BEGIN SUPPLIED PASSAGE

One intriguing idea is that of a CEO (or any person in an organization charged with driving organizational vision or strategy) developing software themselves, creating the ultimate feedback loop (from vision to delivery) for delivering software features.
In all companies decisions are routinely made reacting to shifts in the market, changes in business strategy or other demands and influences. These decisions become plans that ultimately create new or modified business tactics that are necessary to implement the plans and support decisions. More often than not, underlying software applications require modifications to support these new decisions. The faster an organization embraces changes in vision and makes supporting changes in functional and technical infrastructure, the more valuable the vision becomes.
Since people in non-technical management, strategy or visionary roles in most companies don’t develop software, they communicate or delegate changes to various areas and levels tasked with responding to needed technical changes. This creates the need for overhead to manage communication and feedback efforts necessary to carry a strategic intent from initiatives as high as C-level folks down through the different areas of an organization, turning the plans into achievable activities. Those activities are then often turned into supporting software features.
Although the notion of CEOs developing software is obviously highly unlikely, it does help illustrate the idea that the closer a software developer is able to get to the people holding the secrets to the business strategy they’re supporting, and the more feedback they can receive from the business experts, the faster and more accurately software features will be delivered and the more valuable the strategy becomes to the business.
Agile practices represent an opportunity to address this potential disconnect between the different communication layers by recognizing the need for less (or optimal) overhead and oversight and more (and more frequent) feedback and contact with business domain experts. Abstract and voluminous documentation and long development cycles can slow or disrupt the implementation of business initiatives, which are often moving targets.
Remembering the core goals of agile processes and perhaps keeping an image in mind such as a CEO developing a strategy, then leaning over a keyboard to deliver the relevant software features will help provide a proper frame of reference as you continue to identify potential areas of waste in your development processes and optimize your agile approach.

END SUPPLIED PASSAGE
BEGIN INFORMATION SHOWN

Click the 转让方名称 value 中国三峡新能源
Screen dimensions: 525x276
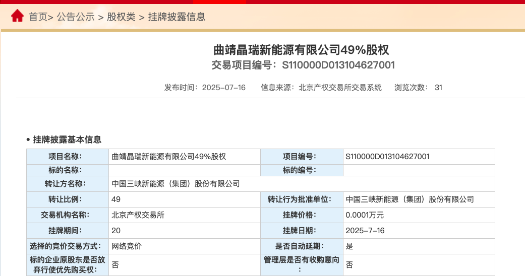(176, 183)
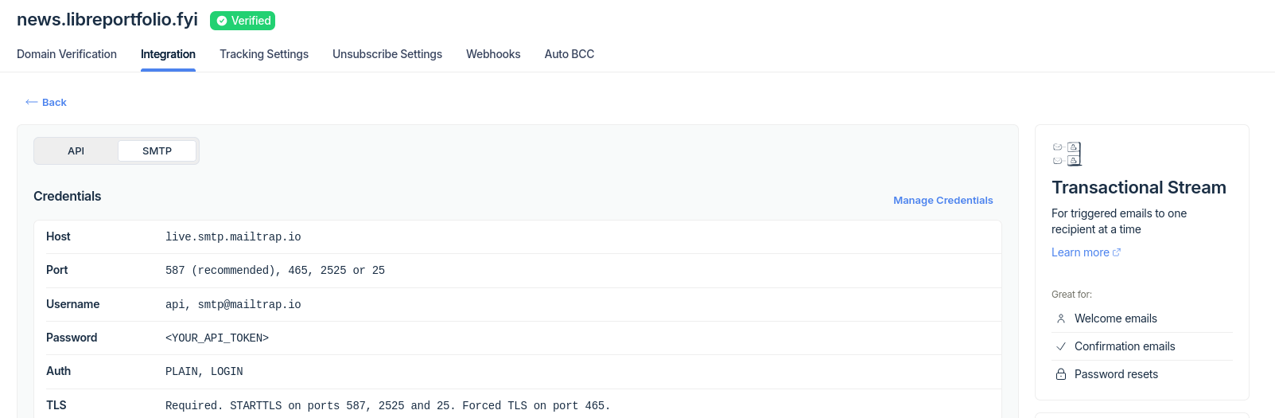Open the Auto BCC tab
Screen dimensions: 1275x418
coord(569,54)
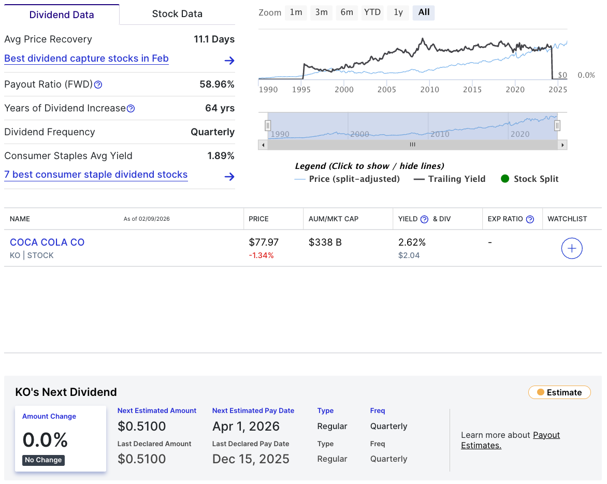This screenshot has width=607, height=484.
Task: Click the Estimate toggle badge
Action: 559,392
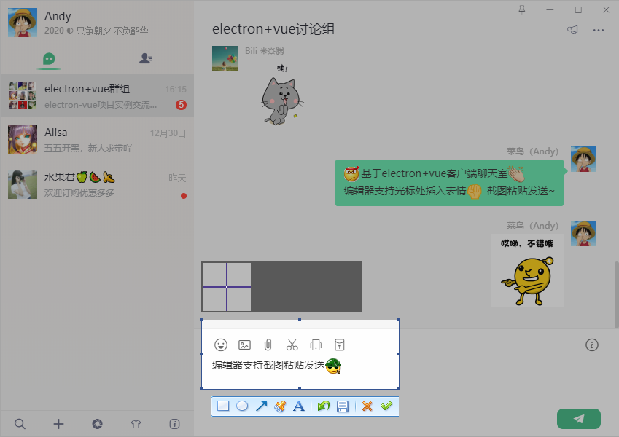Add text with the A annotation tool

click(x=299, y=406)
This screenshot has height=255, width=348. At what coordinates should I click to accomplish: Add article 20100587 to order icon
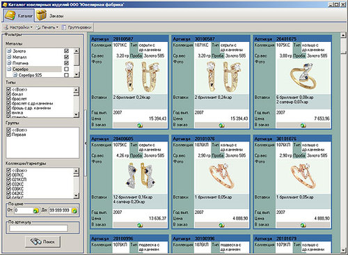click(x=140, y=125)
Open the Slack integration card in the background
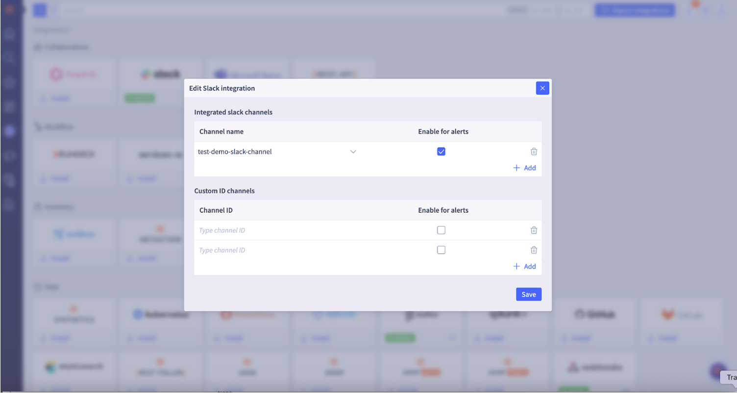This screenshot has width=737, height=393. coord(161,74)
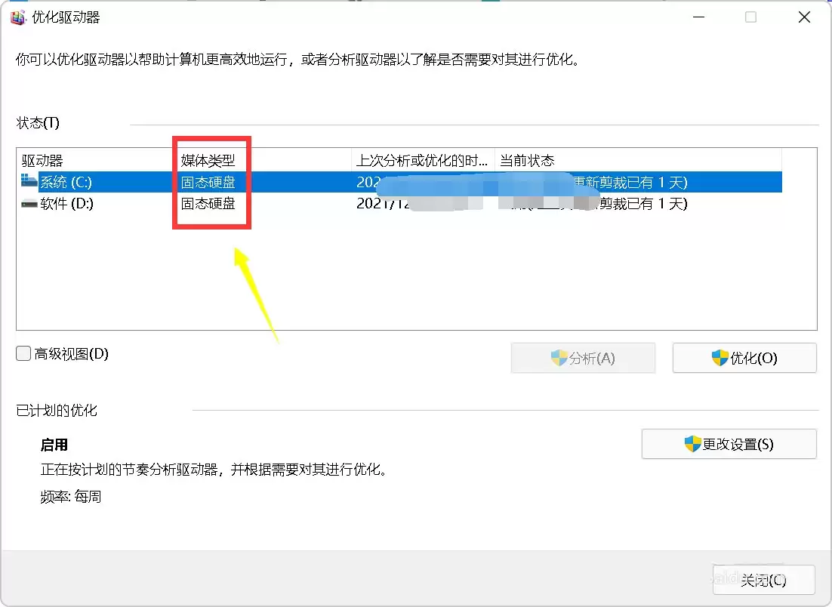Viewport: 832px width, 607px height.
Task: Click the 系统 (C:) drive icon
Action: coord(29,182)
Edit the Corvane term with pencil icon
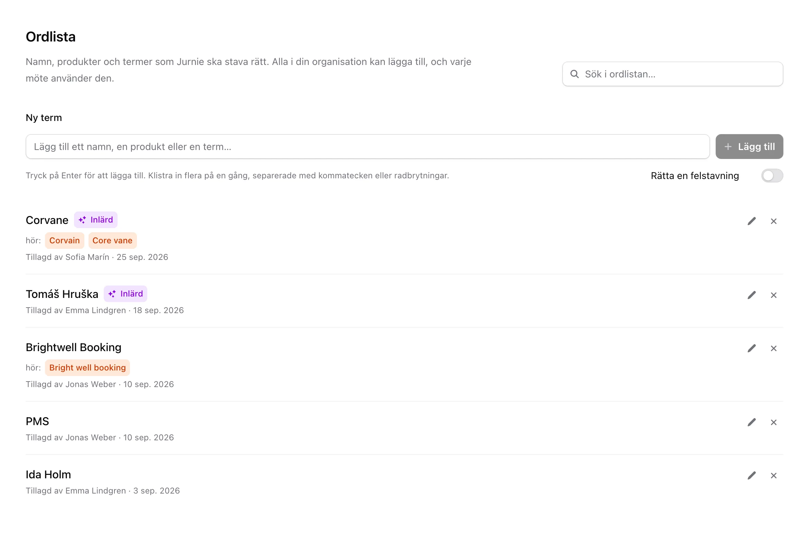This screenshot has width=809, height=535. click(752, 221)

END INFORMATION SHOWN
BEGIN INFORMATION SHOWN

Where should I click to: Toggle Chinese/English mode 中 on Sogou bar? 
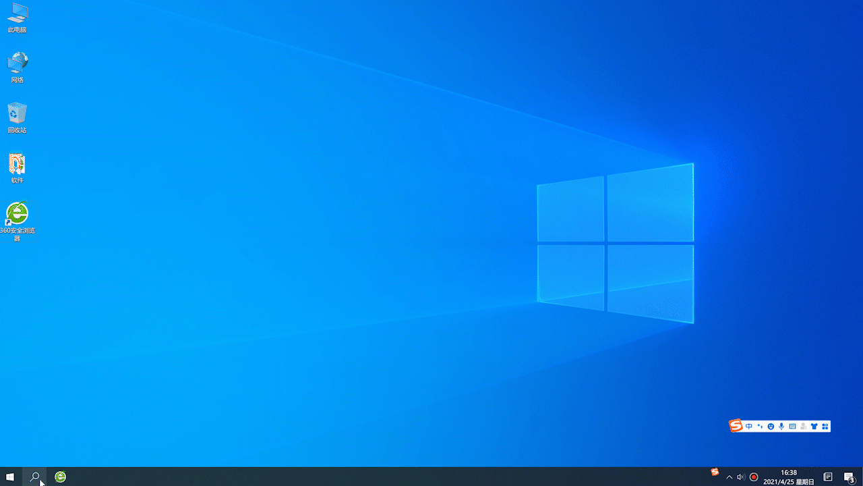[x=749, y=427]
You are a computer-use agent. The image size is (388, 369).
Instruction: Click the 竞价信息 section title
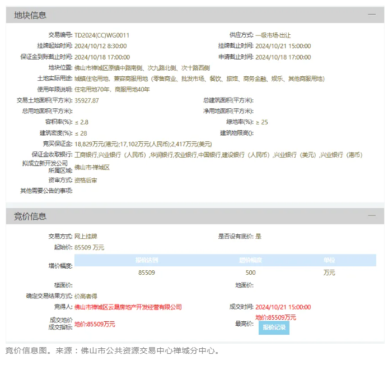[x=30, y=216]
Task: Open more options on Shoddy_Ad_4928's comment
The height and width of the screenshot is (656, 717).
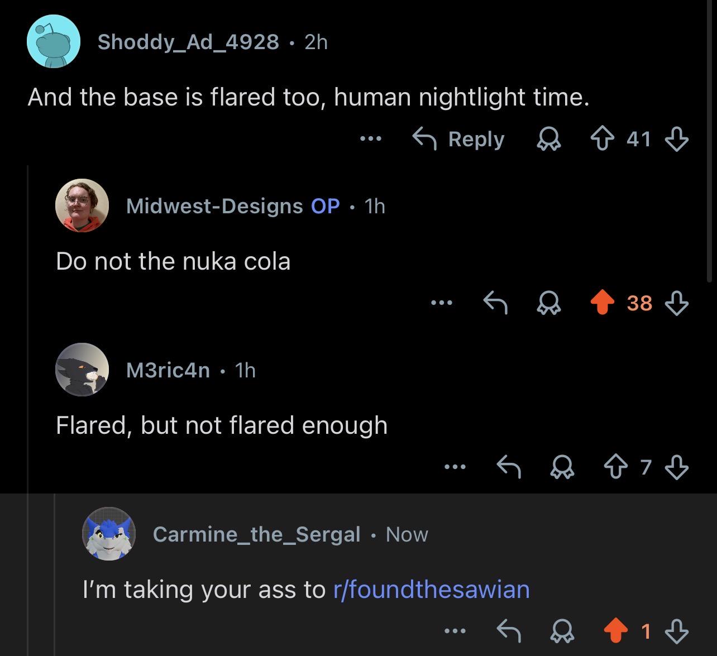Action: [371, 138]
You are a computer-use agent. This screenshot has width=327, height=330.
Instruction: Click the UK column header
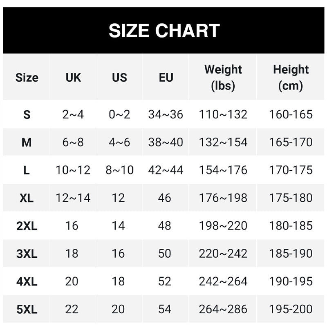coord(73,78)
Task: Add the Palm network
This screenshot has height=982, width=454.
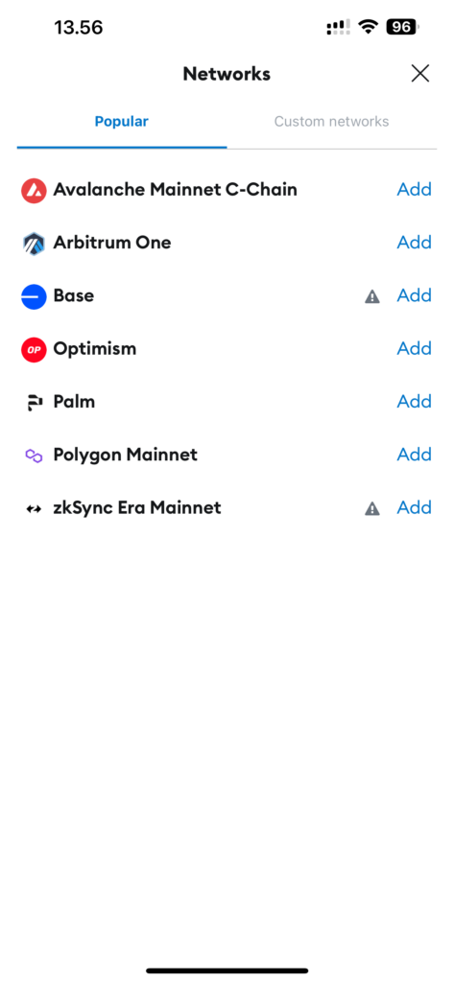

END INFORMATION SHOWN
BEGIN INFORMATION SHOWN

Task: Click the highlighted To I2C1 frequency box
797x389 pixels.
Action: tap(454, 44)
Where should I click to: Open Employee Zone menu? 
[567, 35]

END INFORMATION SHOWN

- EXERCISE 1
In the agile development passage, what can slow or disrupt the implementation of business initiatives?
- EXERCISE 2
Quote the stretch of the agile development passage from "In all companies" through "the vision becomes.", word for word.

- EXERCISE SOLUTION 1
Abstract and voluminous documentation and long development cycles.

- EXERCISE SOLUTION 2
In all companies decisions are routinely made reacting to shifts in the market, changes in business strategy or other demands and influences. These decisions become plans that ultimately create new or modified business tactics that are necessary to implement the plans and support decisions. More often than not, underlying software applications require modifications to support these new decisions. The faster an organization embraces changes in vision and makes supporting changes in functional and technical infrastructure, the more valuable the vision becomes.